How do you organise Julia workloads that might take several hours to run and have a number of intermediate processing steps and data products?
I have a data processing tool chain built with Julia shebang scripts and orchestrated with GNU make.
It works, but as the work load is growing, the Julia start up overhead is becoming more significant.
I wonder whether there is a way to precompile shebang scripts, but this doesn’t feel like the “Julian way”.
I have found https://github.com/nolta/Jake.jl, https://github.com/kshramt/Juke.jl and https://github.com/tshort/Maker.jl but I’d be interested to hear what other people are using in practice please.
I’m very interested in hearing other’s solution to this problem as well.
At the moment I also use a bunch of poorly organized Julia shebang scripts (lumping them into a Makefile is a brilliant idea actually). In my case the start-up overhead is not an issue because each step is at least 10 minutes, and I’m constantly relaunching Julia with different numbers of works spread across different machines.
Of the packages you linked, only
Juke.jl seems to be maintained, the rest looks like abandonware.
make, for the following reason: I fiddle around with my Julia installation (incl the packages) too much to provide a stable environment for days. If things break and come to a stop, then this setup ensures that it happened because the governed processes failed, not the governor. Also, since the state is effectively the filesystem for
make, it is very robust.
The most efficient alternative would be to write functions and modules, not scripts, and call them from within a single Julia program. Pass data around in-memory rather than piping through files.

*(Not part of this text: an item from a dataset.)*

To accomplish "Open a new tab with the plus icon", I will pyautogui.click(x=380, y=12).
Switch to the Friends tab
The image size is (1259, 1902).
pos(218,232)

Thanks but I’m inclined to agree with Tamas - my data is large (larger than my physical memory) and takes hours to process. If the process get’s killed 7 hours in to a 10 hour run, I don’t want to have to restart from scratch.
If your processing runs for hours but the Julia start-up time is significant, then the granularity of your Julia scripts is way too small. Write scripts that do more, using functions as the units of granularity, not scripts. You can still use files and scripts at higher levels, for checkpointing and out-of-core processing.